Question on KQED forum - Philosopher John Searle on 'Seeing Things As They Are'

I sent this question on KQED forum today - Philosopher John Searle on 'Seeing Things As They Are'.

Can John comment on the separation of subject and object of perception and the truth about respective things. I always find that people confuse between the two and think of truth of the subject is same as the truth of the object. For example:

  • When a person reports a spiritual experience there are two parts - the perception in their brain (subject) which in IMO is different from the object - the thing they experience i.e. spirit (say!). I think no one will/can deny that the truth of the persons inner experience but that does not mean the spirit is true.
  • Or when a person perceives the red pigment... (perception of) the color is really the property of brain of the person experiencing the red color. The emission or reflection of a particular frequency of light is the property of the pigment. So IMO when people like Dan Dennett claim that the Colors are real (in "what is real?" debates etc)...what they really mean is that the distinct perception of a particular frequency which the person has learned to call red is real. Not the color red itself.
It is easy to see how the exact same perception (for scenarios above) inside brains can be induced using other mechanism and it happens all the time...drugs or pressing on the eyeball - sometime you see red color.

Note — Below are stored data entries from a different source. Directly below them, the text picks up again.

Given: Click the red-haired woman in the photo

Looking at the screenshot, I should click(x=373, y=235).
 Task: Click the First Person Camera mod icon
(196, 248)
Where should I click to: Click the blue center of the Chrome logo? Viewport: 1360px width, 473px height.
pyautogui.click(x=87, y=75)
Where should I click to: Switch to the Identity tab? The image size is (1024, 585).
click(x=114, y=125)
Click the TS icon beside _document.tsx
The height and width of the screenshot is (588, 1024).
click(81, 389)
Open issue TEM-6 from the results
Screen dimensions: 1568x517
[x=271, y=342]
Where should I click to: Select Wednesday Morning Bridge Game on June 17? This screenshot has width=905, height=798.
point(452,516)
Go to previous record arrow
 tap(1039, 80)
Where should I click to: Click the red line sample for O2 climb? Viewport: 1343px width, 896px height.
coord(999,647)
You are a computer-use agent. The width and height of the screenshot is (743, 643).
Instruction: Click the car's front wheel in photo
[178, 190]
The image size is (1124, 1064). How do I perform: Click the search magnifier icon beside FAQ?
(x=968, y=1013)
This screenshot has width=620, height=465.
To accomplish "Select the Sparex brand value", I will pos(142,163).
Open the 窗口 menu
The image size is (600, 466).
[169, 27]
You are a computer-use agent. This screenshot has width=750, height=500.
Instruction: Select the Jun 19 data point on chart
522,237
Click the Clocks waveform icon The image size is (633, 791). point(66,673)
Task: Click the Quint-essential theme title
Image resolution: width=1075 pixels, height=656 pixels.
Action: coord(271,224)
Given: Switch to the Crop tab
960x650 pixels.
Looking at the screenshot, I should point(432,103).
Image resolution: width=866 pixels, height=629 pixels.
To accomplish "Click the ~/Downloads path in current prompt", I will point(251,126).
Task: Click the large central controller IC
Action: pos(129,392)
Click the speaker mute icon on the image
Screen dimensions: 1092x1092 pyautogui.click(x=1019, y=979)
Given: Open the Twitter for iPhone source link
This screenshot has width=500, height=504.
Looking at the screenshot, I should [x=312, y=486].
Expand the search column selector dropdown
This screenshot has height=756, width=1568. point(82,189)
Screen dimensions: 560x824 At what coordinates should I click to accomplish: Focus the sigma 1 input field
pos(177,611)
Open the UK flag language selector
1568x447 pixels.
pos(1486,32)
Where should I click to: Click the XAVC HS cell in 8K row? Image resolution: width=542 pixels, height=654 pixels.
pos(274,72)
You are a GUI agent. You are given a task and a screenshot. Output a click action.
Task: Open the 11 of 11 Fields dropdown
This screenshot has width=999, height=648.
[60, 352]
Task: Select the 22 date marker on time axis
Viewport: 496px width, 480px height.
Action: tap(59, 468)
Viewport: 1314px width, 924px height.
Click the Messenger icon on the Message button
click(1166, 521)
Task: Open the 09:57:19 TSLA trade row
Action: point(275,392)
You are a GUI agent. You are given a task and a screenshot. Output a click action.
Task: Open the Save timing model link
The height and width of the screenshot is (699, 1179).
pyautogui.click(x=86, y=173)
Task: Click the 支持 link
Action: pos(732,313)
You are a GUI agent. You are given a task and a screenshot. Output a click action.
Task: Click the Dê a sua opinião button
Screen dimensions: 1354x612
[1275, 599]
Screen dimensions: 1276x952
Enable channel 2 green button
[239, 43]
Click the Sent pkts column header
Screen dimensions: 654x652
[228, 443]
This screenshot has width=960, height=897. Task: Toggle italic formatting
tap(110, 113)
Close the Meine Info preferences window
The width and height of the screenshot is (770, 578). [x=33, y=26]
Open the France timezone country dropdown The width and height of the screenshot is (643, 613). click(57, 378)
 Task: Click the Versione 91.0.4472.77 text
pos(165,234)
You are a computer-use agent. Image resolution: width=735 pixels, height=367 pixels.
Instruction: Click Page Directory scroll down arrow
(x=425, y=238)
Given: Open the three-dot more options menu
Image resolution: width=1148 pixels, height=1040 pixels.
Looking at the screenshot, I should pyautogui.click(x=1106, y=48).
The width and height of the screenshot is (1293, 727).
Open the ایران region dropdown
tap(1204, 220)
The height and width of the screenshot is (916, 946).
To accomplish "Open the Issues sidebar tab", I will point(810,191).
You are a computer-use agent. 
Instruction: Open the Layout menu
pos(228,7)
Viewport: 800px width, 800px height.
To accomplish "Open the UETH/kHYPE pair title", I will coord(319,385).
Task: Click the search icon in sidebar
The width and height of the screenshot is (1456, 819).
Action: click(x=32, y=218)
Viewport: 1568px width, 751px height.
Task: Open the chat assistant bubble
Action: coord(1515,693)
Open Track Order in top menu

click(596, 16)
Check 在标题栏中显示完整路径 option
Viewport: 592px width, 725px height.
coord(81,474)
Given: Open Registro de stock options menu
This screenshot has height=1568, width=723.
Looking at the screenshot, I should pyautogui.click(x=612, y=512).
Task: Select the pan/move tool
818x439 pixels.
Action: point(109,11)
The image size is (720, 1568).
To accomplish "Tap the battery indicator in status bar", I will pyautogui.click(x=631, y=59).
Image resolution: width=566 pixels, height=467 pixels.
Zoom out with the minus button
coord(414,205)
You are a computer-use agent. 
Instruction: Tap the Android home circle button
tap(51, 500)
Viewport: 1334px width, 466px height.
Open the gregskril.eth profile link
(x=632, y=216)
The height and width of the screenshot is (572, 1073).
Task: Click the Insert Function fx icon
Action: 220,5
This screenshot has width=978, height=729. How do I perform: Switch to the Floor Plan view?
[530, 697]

Part of the question was read by Michael Krasny but unfortunately not the whole question. Granted that the question is long. But then John changed it to his own notions of "subjective visual perception" describing "objective visual perception" and so on and did not comment on my central point about separation of subject and object component of an experience.

I sent this email to Michael Krasny:

Kudos on great program. As always :)

Thanks for asking my question during the program. But it came across as opposite of what I was saying/asking because John answered it by saying something like (paraphrasing) "...when one describes the subjective visual field, one ends up describing objective visual field..." (or some such). However I was suggesting something exactly opposite. In certain cases the description is really the description of subjective perception and is different from the objective reality out there.

This is my pet objection to reports like this in the Newsweek. Just because the doctor had a Afterlife experience (perception in his brain) does not mean Afterlife exists. It most likely was caused by traumatic state of his brain.And of course the fact that a doctor had that experience does not mean it is somehow MORE true. Sometimes this strategy is used to imply truth of something just because some person of good repute - say Einstein said it - well some times even Einstein has been wrong.

Awaiting his response.

The above has been my pet objection to articles like this.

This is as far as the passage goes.